Georgia Bulletin

The Newspaper of the Catholic Archdiocese of Atlanta

Archdiocesan Pastoral Council: Questions And Answers

Published November 16, 2006

Why have an archdiocesan pastoral council?

“Council” is the process for gathering the insights of the Holy Spirit dwelling within the whole Church. It is a belief that is actually older than the Church, going back to covenant and creation. In the Christian Scriptures, when a crisis confronted the infant Church, it was resolved through prayerfully seeking the wisdom of the community.

As a community of faith in North Georgia, we are entrusted with the responsibility of carrying forward the mission of Jesus: to make the presence of God vital, palpable and active among the people, and to work toward a realization of the dignity of every human person. We do this together with the Archbishop.

As shepherd of the archdiocese, Archbishop Wilton D. Gregory seeks the counsel and wisdom of the people of God. While there are several consultative groups at the Archbishop’s disposal, there is none specifically designed to offer the unique insights of the laity. An Archdiocesan Pastoral Council is that kind of group.

Will the council have decision-making authority?

No.
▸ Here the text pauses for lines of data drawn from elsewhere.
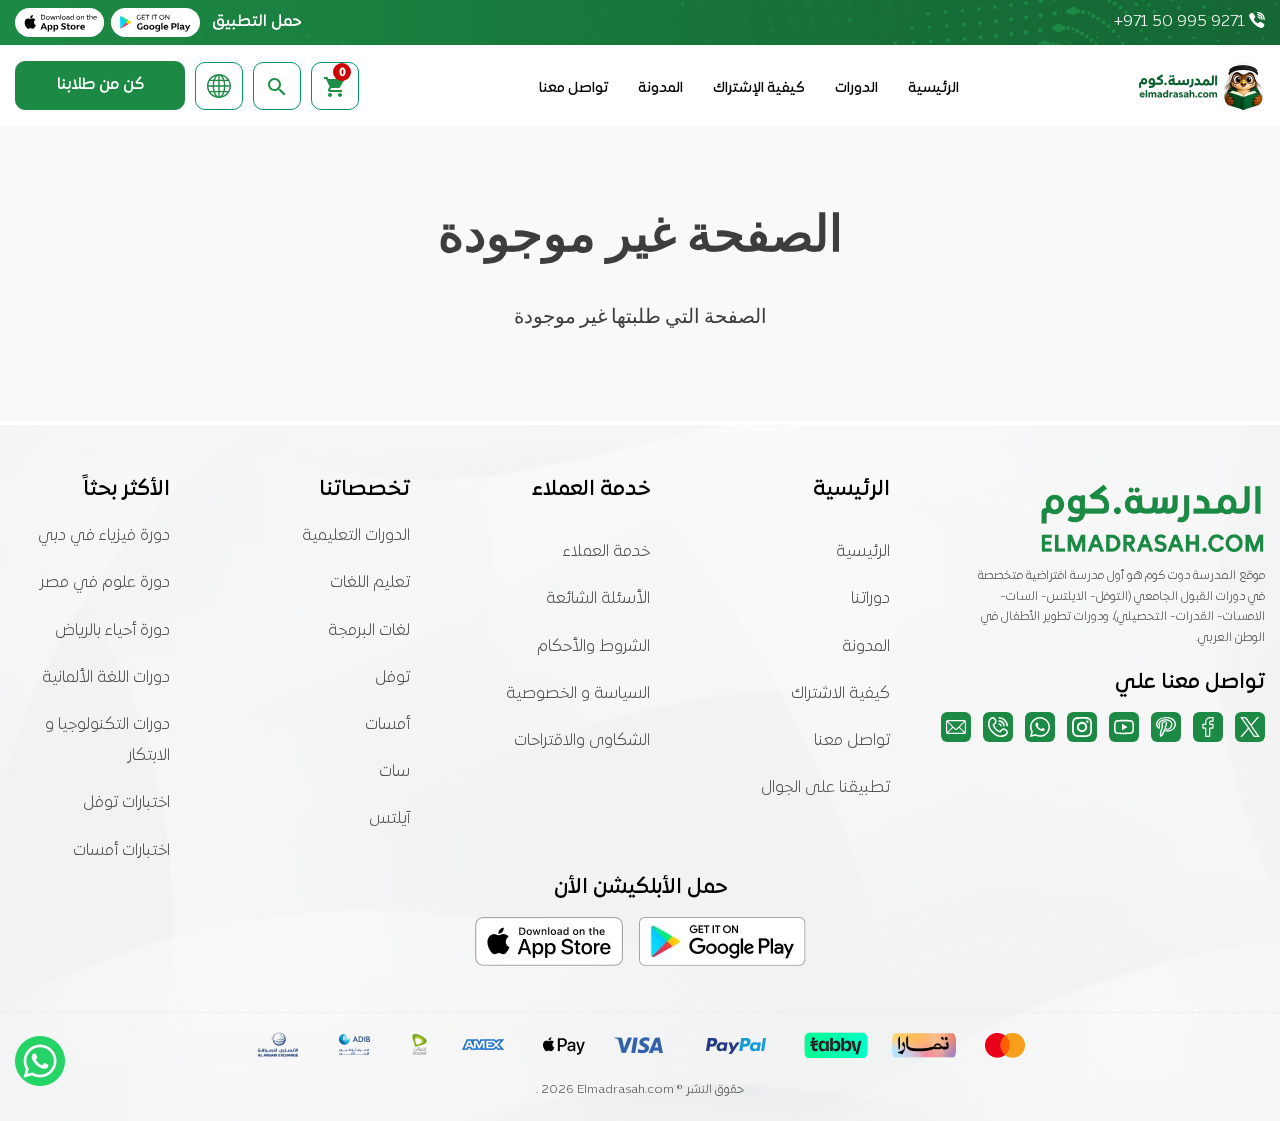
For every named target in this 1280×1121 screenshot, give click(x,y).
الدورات (856, 88)
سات (394, 772)
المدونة (660, 88)
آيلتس (389, 819)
Like the priests’ council and the finance council, the Archdiocesan Pastoral Council is gathered to advise the Archbishop as he guides archdiocesan policies and direction. A council is not a democratic body, and the differences are important.

In a democratic proceeding, there are winners and losers. Unless a “position” can gather the necessary votes, another carries the day. The voice of the majority sets the program. People come to the group representing a constituency; they return accountable to that constituency.

A council must recognize the needs of the minority as well and work toward the best possible direction for all concerned. A council must recognize the fact that truth is not always the opinion of the majority, nor is it always articulated by the most educated. The goals of an Archdiocesan Pastoral Council are set by the Gospel, and its members come to seek the truth—the truth of what is best for the mission of the Gospel.

Can’t the archbishop ignore the advice of the council?

Yes. However, people should not imagine a scenario in which the Archbishop calls a council and then just does as he pleases. To quote Bishop Kenneth Untener, former Bishop of Saginaw, Mich.: “… councils cannot make a particular decision … that binds a bishop to something he cannot accept. While this would rarely happen, let’s look at it anyway. Let’s assume that the decision-making process is a process together. … If the bishop cannot accept a decision, he is answerable for why he can’t. If he’s bound to follow the communal nature of the Church, if he’s bound by the … Gospel … , then he can’t answer, ‘because I don’t want to do it that way’ or ‘because I don’t agree with it.’”

Who should be on an archdiocesan pastoral council?

Members of the council must be Catholics who can fully participate in the sacramental life of the Church. Members should come from all parts of the archdiocese and represent a variety of ethnic, gender, age and economic groups.

The members bring with them unique insights into how the Gospel is lived or can be lived in their situations. Each new age asks new questions of the Gospel of Jesus: What is “love” in this situation? How is human dignity enhanced in 2007 in North Georgia? How should an invitation to believe be packaged today as distinct from the time of Jesus?

Around the council table, variety is wealth. The members bring as many perspectives as possible.

How are the members selected?

Each pastor submits nominees for the council. This group is divided by deaneries. Two members are selected from each deanery. In addition, there will be two priests, one deacon, one Religious sister and one religious brother. Five to seven additional members will be selected by the Archbishop.